The debt train keeps on running.
A New York Fed report published today shares that total household debt has now topped $17.5 trillion as of Q4 2023. If you compare it to the same quarter in 2022, when total debt stood at $16.9 trillion, this means in the past year, debt has risen by $600 billion.
Credit card debt during Q4 2023 registered $1.13 trillion compared to $990 billion in Q4 2022.
Wilbert van der Klaauw, economic research advisor at the New York Fed, shares that credit card and auto loan debt transitioning into delinquency is still rising about pre-pandemic levels.
“This signals increased financial stress, especially among younger and lower-income households.”
The Fed report shares:
- Mortgage balances rose by $112 billion from the previous quarter and stood at $12.25 trillion at the end of December.
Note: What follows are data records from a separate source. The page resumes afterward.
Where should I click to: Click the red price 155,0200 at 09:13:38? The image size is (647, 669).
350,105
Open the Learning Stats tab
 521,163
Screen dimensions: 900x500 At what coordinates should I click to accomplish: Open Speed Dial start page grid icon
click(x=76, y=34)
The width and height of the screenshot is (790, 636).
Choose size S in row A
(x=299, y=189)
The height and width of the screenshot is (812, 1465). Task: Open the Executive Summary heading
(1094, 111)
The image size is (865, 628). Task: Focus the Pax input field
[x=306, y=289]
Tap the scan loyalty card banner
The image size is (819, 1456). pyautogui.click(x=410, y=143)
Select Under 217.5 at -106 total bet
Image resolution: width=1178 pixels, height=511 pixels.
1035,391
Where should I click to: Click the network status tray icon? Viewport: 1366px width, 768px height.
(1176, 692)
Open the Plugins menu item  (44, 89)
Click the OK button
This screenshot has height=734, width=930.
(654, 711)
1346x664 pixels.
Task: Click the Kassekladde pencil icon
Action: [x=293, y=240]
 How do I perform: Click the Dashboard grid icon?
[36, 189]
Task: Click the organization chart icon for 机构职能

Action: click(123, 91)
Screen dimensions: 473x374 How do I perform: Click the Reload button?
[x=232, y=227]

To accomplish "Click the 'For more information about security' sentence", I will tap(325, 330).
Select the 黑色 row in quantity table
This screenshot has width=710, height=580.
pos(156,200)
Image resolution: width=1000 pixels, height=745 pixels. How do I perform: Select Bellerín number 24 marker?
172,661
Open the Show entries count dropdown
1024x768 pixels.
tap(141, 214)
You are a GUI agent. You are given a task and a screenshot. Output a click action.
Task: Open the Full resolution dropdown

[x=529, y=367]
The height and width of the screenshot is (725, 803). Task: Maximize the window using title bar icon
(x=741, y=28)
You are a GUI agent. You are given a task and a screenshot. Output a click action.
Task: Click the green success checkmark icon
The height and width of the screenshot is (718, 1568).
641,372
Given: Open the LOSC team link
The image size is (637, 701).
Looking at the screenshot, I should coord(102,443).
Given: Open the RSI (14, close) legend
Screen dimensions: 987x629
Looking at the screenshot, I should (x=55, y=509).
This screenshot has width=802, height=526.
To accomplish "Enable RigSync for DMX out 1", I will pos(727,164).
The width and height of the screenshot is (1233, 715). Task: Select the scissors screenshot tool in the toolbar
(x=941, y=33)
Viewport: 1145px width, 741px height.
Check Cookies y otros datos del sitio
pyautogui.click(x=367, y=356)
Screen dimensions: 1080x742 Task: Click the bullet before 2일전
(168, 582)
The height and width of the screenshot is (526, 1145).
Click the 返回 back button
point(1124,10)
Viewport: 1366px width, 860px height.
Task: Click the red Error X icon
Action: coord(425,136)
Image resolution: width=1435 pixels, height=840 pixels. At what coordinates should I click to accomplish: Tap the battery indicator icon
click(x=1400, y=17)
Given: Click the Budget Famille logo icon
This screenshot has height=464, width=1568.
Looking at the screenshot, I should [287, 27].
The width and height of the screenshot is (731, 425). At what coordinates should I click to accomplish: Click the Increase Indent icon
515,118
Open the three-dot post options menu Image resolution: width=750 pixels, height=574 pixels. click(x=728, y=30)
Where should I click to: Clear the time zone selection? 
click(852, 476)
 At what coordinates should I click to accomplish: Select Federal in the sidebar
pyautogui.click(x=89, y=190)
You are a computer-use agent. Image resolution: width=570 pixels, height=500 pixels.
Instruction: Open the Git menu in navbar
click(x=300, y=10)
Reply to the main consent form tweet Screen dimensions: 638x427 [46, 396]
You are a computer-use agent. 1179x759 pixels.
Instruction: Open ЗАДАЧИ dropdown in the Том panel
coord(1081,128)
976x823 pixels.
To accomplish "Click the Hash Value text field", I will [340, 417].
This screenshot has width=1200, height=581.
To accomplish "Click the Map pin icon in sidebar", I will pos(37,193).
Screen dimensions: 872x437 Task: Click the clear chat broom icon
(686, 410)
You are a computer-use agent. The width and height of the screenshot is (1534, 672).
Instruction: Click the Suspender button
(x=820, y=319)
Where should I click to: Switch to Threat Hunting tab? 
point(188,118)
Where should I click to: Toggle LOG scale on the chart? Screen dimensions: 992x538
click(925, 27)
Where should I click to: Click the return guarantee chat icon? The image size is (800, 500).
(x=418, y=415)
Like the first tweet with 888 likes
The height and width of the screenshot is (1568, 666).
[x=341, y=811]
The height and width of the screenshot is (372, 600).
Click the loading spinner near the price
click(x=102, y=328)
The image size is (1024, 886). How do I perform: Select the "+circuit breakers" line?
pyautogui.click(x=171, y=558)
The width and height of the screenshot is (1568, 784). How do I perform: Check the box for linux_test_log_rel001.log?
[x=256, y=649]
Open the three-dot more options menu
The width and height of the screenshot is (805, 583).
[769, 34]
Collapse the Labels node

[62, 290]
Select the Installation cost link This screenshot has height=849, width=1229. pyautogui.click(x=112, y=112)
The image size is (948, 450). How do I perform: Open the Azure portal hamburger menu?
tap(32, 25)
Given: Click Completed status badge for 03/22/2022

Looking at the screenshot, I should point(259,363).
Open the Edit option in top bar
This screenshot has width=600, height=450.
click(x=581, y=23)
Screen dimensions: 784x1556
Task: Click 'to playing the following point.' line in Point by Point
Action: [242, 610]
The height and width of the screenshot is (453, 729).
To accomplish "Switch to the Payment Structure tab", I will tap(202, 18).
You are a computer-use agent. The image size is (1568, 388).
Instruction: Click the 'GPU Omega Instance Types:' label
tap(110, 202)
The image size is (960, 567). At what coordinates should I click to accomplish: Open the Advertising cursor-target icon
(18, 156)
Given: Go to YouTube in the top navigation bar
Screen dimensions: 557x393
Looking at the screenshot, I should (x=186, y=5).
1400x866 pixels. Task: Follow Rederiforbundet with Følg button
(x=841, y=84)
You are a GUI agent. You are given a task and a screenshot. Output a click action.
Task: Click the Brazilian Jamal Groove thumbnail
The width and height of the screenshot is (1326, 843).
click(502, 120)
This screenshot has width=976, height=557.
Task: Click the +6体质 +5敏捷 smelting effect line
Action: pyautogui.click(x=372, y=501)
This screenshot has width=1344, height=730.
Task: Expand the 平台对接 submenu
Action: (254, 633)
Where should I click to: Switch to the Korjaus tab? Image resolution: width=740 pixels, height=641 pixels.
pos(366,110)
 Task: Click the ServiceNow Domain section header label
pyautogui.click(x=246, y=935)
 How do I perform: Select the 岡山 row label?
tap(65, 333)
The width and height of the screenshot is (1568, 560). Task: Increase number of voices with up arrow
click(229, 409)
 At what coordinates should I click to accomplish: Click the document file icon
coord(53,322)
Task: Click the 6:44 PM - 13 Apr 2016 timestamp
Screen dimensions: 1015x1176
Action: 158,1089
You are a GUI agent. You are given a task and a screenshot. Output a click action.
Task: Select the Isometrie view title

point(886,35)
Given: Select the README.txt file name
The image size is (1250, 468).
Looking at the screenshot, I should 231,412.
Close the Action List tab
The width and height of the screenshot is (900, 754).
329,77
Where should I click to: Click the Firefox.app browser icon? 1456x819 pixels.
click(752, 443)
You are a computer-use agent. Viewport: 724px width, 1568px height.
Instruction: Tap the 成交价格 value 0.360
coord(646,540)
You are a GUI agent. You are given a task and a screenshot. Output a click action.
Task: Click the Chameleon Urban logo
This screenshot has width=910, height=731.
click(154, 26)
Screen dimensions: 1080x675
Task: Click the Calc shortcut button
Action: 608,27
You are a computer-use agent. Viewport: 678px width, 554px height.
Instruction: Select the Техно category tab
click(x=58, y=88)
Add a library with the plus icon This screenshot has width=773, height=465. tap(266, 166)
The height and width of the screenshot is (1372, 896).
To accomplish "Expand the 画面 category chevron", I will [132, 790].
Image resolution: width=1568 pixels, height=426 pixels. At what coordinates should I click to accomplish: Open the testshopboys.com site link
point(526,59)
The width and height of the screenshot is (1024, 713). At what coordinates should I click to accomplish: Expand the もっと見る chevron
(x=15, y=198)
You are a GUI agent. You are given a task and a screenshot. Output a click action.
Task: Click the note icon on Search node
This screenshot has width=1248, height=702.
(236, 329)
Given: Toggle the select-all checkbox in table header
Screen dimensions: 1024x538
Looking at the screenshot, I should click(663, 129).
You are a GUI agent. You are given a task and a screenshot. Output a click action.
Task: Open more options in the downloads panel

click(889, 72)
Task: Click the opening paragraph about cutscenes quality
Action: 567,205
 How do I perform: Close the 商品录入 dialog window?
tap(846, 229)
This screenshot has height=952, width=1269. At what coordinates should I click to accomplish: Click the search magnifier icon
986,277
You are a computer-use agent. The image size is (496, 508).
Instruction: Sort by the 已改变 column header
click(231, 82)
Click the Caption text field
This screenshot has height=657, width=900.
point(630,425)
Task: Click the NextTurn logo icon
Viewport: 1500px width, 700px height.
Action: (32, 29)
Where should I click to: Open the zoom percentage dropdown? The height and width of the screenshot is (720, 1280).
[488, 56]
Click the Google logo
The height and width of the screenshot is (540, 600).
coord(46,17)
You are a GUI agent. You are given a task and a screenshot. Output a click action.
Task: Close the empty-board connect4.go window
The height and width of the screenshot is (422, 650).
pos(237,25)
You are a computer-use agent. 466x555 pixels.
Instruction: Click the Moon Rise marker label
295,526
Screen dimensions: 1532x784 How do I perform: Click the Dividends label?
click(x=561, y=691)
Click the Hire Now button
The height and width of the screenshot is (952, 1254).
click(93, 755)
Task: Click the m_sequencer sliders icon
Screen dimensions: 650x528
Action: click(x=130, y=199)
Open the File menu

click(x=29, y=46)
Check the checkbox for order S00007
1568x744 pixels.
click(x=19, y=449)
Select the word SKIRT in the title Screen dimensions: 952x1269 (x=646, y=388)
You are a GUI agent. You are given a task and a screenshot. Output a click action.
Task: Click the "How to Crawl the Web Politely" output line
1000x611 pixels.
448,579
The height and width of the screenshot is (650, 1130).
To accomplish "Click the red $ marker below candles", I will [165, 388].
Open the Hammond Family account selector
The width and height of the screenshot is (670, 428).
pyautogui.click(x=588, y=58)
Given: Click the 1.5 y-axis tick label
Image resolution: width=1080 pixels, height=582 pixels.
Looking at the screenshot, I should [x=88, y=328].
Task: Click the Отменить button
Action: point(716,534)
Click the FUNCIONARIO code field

- Balances on home equity lines of credit (HELOC) increased by $11 billion, the seventh consecutive quarterly increase after Q1 2022, and now stand at $360 billion.
- Credit card balances increased by $50 billion to $1.13 trillion.
- Auto loan balances rose by $12 billion, continuing the upward trajectory seen since 2020, and now stand at $1.61 trillion.
Of course, it does not help that inflation has remained sticky, albeit showing some signs of slowing in recent months. Still, prices tend to rise less quickly – not reverse the increases. This can lead to shrinkflation – less for more – or higher prices. At the same time, the Biden administration has shown an incredible lack of understanding regarding economic reality – spending money like a drunken sailor – which fuels inflation – and then chastising merchants for raising prices – something they need to do to stay in business. Perhaps the silver lining is that employment remains pretty strong which leads some to predict a soft landing – or just a bumpy one.
While Americans love to borrow and spend, they follow a prominent example: the US Federal government, which shoulders more than $34 trillion in debt. You get the government you elect.